_WORK REQUEST_. Would you copy exactly the lines in the data below from the one that has "This screenshot has height=151, width=193." through the one that has "Select the spiked", dropping any pictures?

───── EXERCISE INPUTS

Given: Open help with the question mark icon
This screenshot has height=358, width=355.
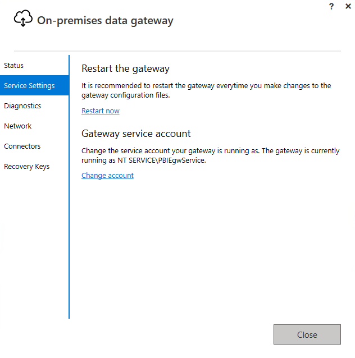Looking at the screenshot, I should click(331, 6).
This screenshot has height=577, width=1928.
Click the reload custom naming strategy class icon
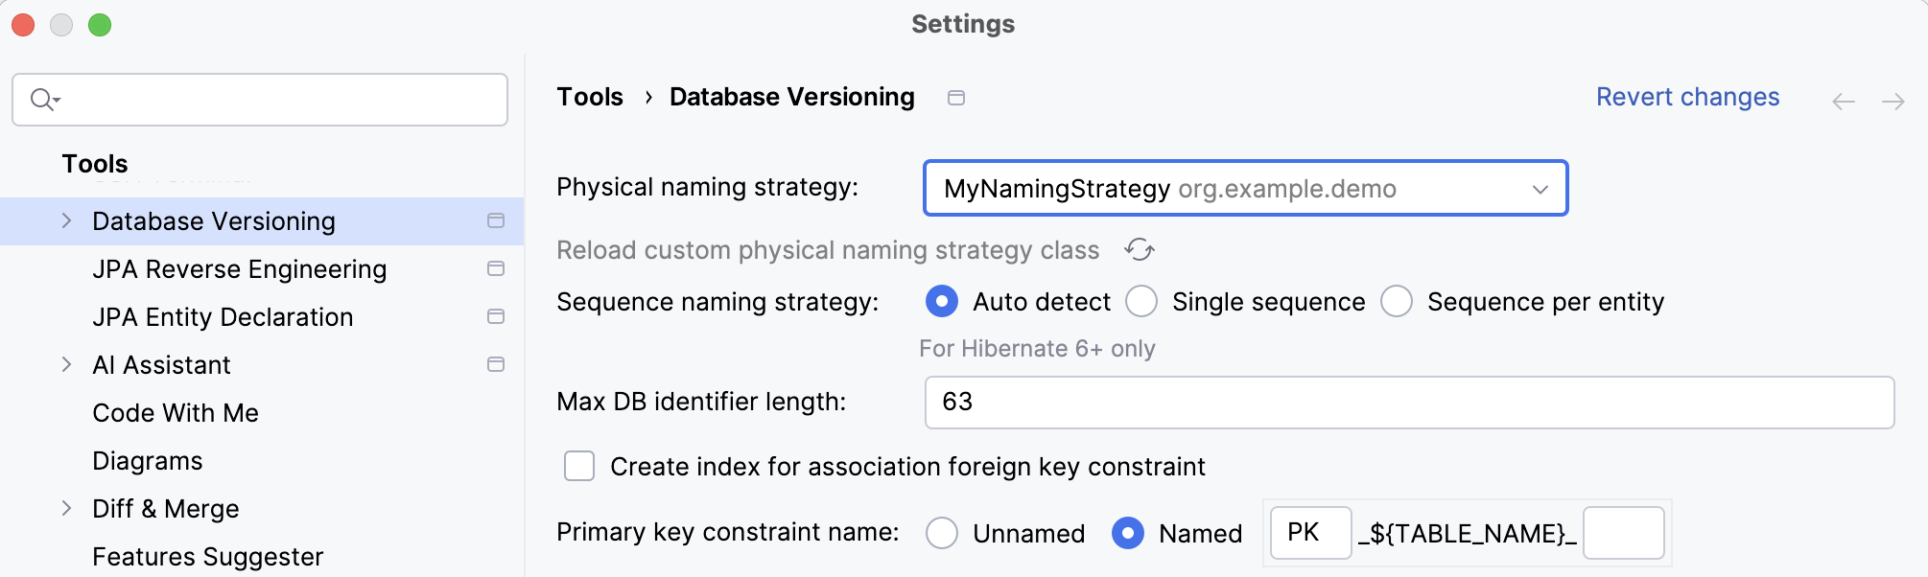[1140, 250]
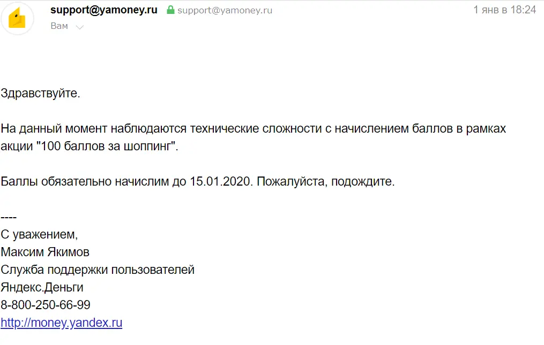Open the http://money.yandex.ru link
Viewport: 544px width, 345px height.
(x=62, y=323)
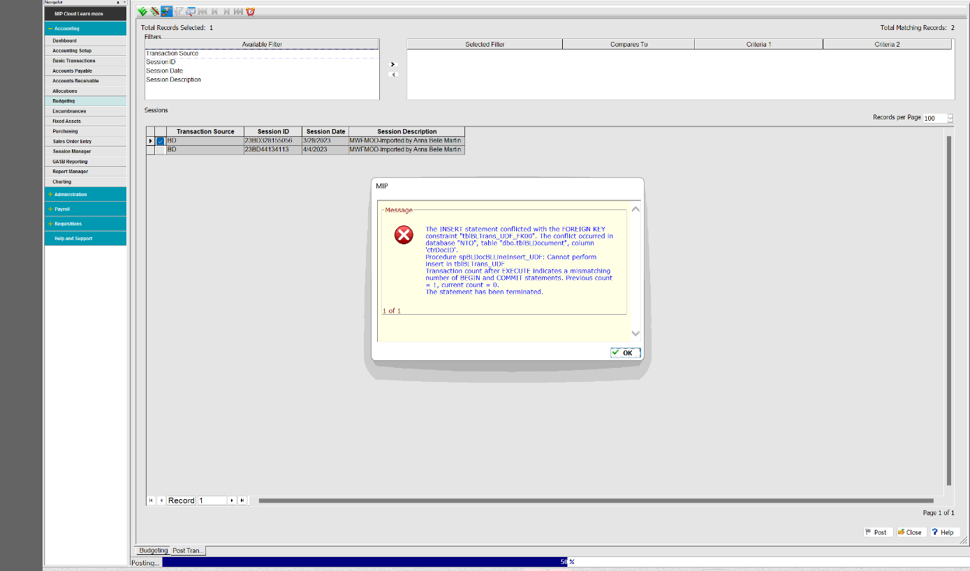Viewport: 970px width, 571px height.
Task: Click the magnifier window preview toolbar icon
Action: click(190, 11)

──────────
───── EXERCISE INPUTS

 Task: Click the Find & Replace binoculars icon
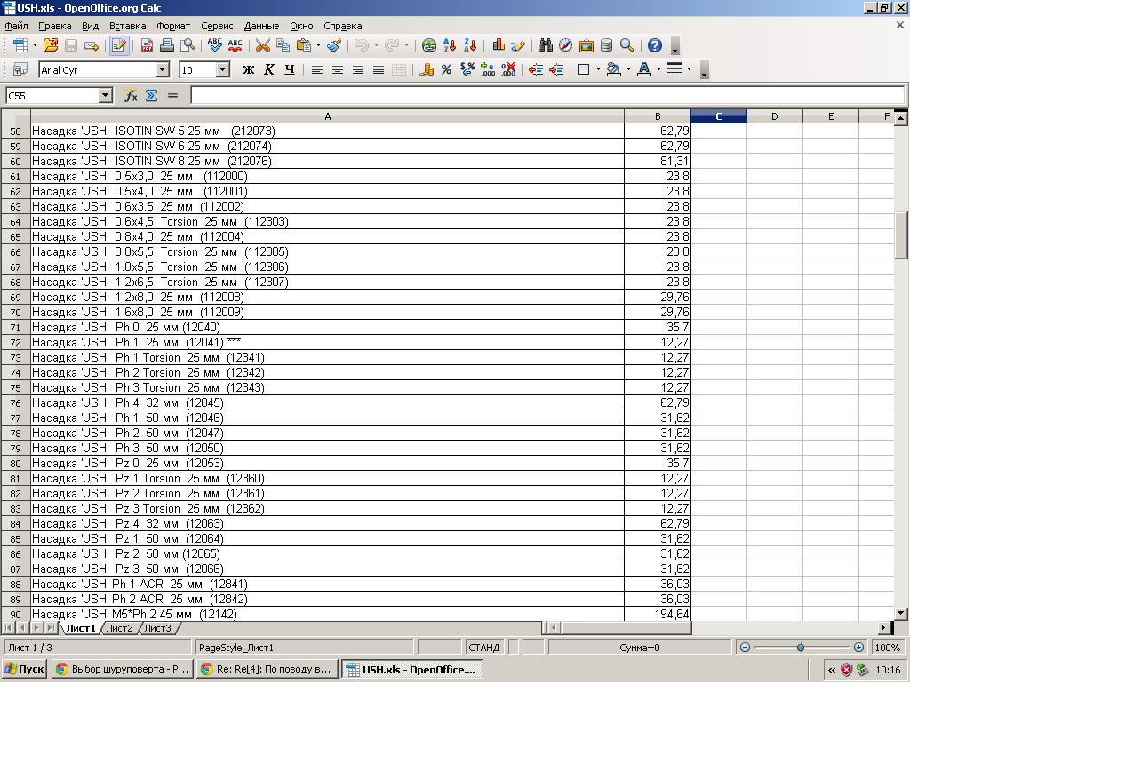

──────────
───── EXERCISE INPUTS

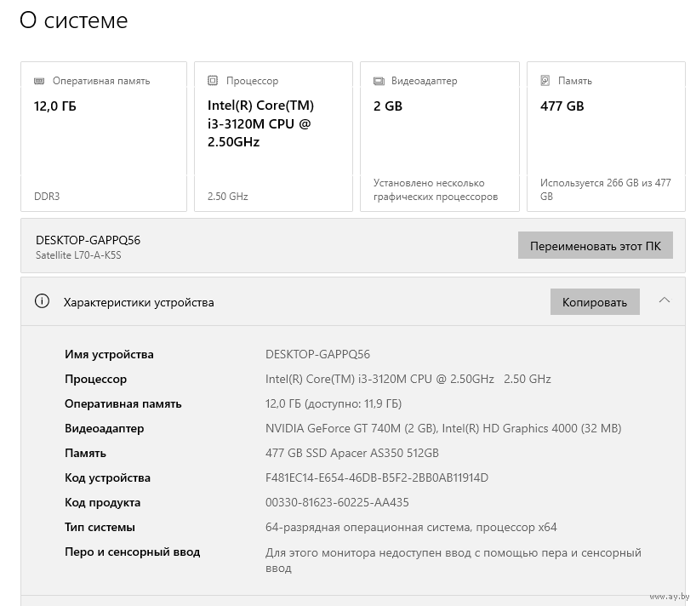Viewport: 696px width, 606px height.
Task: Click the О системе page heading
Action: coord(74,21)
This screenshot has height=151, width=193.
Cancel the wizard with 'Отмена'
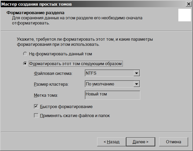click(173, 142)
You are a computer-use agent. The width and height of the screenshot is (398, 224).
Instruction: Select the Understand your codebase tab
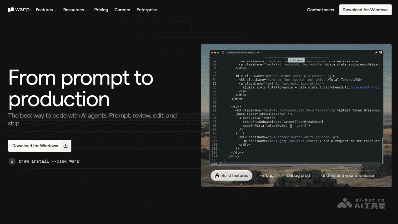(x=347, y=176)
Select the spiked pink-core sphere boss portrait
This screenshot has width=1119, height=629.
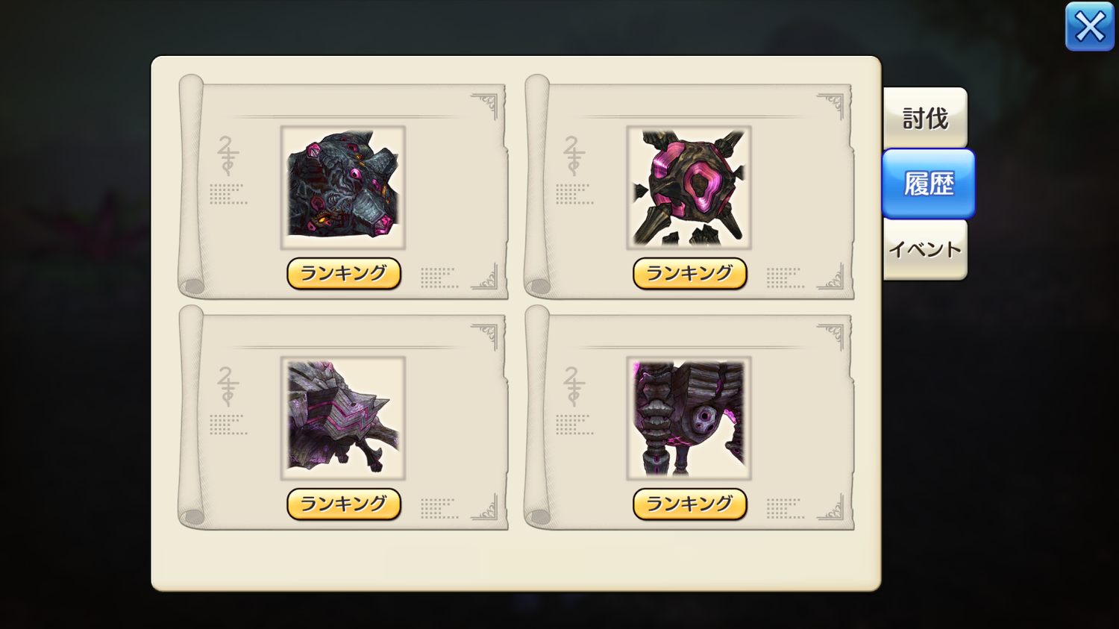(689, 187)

──────────

_ANSWER AREA_.
This screenshot has height=151, width=193.
Cancel the wizard with 'Отмена'
click(173, 142)
You are a computer-use agent. The width and height of the screenshot is (398, 224).
Instruction: Select the Understand your codebase tab
(x=347, y=176)
Select the spiked pink-core sphere boss portrait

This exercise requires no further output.